If we think that they are in that situation, and that the patient
is the only person who does not know they will be detained if
they try to leave, that is not okay.[34]
31. Dr Griffiths described threatening voluntary
patients with formal detention as an "utterly unacceptable
practice".[35] He
said that he believed this practice was not as prevalent a feature
of the system as it once had been, but he could provide no figures
to detail the extent to which it still happened.
32. We are concerned about reports
of practices such as de-facto detention of patients. Although
such practices appear less serious than the use of sectioning
powers to secure access to hospital, we welcome Dr Chalmers' clear
statement that these practices are "not okay", and inconsistent
with the clinician's professional obligations to the patient.
33. We recommend that the professional
regulators should review their advice to clinicians about their
obligations in the context of the use of sectioning powers under
the Mental Health Act.
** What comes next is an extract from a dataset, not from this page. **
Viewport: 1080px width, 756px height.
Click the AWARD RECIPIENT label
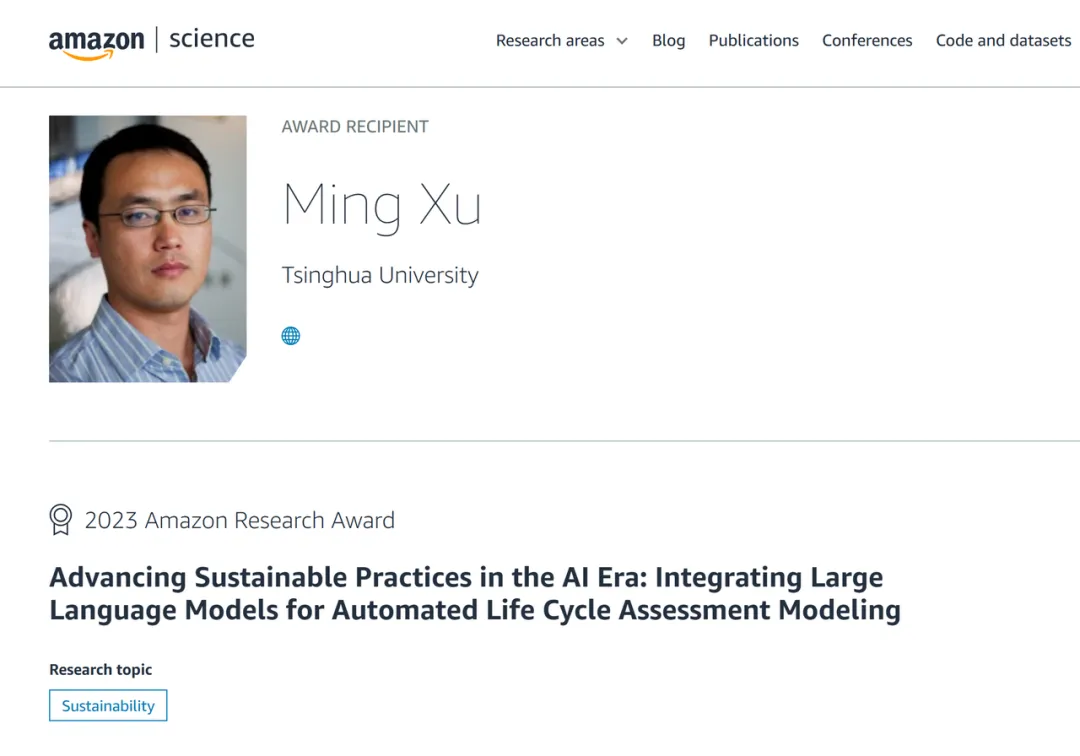pyautogui.click(x=355, y=127)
In particular we recommend that their advice
should reflect the following principles:
a) It is never acceptable to
use sectioning powers when the action is not justified by the
clinical condition of the patient;
b) Patients have the right to
discharge themselves from hospital unless they are subject to
properly authorised detention under the Mental Health Act;
c) All registered professionals
are under a duty to raise concerns if they believe there are grounds
for believing these principles are not being respected.
Availability of community services
34. Naomi James told us that community support
services and peer support services had suffered cuts and she recounted
anecdotal evidence that patients were facing long delays in accessing
therapy.[36] Bruce Calderwood
and Dr Griffiths sought to emphasise substantially increased investment
in community mental health services over the last ten years but
conceded that:
The latest figure we have for the last year's investment
to 2012 shows that, although there was a cash increase of, I think,
1.5% that is actually a real terms reduction of 1%. So some places
are reporting reductions, which is something that does disturb
me.[37]
35. Reduced availability of community-based treatment
is worrying and we are concerned that commissioners find it easier
to cut mainstream mental health services than other services.
Dr Griffiths told us that:
we have had block contracts for mainstream mental
health services and not a payment by results tariff system that
exists for acute hospitals. It is much easier to cut a block contract
budget than it is a payment by results system and we are bringing
in payment by results. It is a little harder to do in mental health,
but we are bringing in a system and it is evolving as we speak.[38]
Parity of esteem
36. The Health and Social Care Act 2012[39]
and the Department of Health's Mandate to NHS England require
that mental health be given 'parity of esteem'- which means that
the care needs of mental health patients should have equal priority
with the needs of patients who need physical healthcare. The practical
test of this desirable principle will be whether local commissioners
have the skills and knowledge to "make measurable progress
towards achieving 'parity of esteem' by 2015".[40]
We note the concern expressed by the All Party Parliamentary
Group on Mental Health that Clinical Commissioning Groups will
not have the skills or expertise to effectively commission mental
health services.[41]
37. Local commissioners and
NHS England will be responsible for achieving 'parity of esteem'
for patients needing mental and physical healthcare. The Department
of Health can support these efforts by accelerating the development
of commissioning and payment systems which reflect the policy
objective. If this is not prioritised, the Committee is concerned
that 'parity of esteem' will continue to be a meaningless aspiration.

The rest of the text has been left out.